Iran Throws a Curveball

The world is listening.

As we already know in the West, politics is all about presentation. If you want to drone babies in the Middle East you can’t very well do it with a cowboy hat on, hollering “Yee Haw,” which is loosely the impression that George W. Bush gave off. Instead you need to get in a crypto-Muslim mulatto house boy to wrong foot the Liberals and rag heads, then you can go right ahead and drone away. The same technique also applies with regard to imposing an increasingly Orwellian police state: no one believes a doofus like Obama could ever be Big Brother, so who better to front the actual process?
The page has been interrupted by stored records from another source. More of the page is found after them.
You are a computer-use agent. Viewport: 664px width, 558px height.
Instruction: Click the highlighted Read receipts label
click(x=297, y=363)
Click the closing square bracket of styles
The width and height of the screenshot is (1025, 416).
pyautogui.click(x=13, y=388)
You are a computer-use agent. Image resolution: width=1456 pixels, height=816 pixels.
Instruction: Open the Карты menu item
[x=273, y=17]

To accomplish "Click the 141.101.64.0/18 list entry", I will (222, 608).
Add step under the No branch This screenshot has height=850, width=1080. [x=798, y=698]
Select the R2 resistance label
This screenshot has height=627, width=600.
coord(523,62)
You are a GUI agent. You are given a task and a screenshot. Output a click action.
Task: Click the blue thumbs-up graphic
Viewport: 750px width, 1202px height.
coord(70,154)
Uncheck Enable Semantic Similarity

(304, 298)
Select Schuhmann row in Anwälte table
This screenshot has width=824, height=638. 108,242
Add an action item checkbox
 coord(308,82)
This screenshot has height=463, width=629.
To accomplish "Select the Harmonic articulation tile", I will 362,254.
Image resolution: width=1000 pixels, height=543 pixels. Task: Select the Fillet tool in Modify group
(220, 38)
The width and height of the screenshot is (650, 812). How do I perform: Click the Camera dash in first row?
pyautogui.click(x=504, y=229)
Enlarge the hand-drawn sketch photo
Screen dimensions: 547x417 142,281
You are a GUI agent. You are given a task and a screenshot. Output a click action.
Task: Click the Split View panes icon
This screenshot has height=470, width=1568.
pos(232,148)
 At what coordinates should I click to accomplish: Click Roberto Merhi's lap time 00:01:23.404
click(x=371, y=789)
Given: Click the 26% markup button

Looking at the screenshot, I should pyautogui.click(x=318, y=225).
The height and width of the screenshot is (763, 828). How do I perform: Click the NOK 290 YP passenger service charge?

With the election yesterday of Iran’s new President, 64-year-old Hassan Rowhani, it seems the Iranians are learning the same tricks. Out goes Mahmoud “wipe Israel from the map of the World” Ahmadinejad, who actually looks strangely like a Middle Eastern version of Bush, and in comes some fluffy-bearded granddad figure, widely described in the Western media as “a moderate cleric.”

Of course, with the religion being Islam, the degree of moderation is entirely relative, but, then, the Western establishment is already tied to the notion of seeing Islam as the religion of peace and little pink bunny rabbits, so the Islam part is not going to be a problem. The main point, however, is that the Iranians have chosen someone as leader who is (a) unlikely to alter Iran’s policies and (b) will make it much harder to demonize the country for holding to those policies.

Demonization is important because what Iran has been doing, the acts and policies that have brought it into conflict with America, are not particularly extreme or demonic. This is also another reason why Iran is unlikely to backtrack on these policies, as, from their point of view, they are eminently sensible.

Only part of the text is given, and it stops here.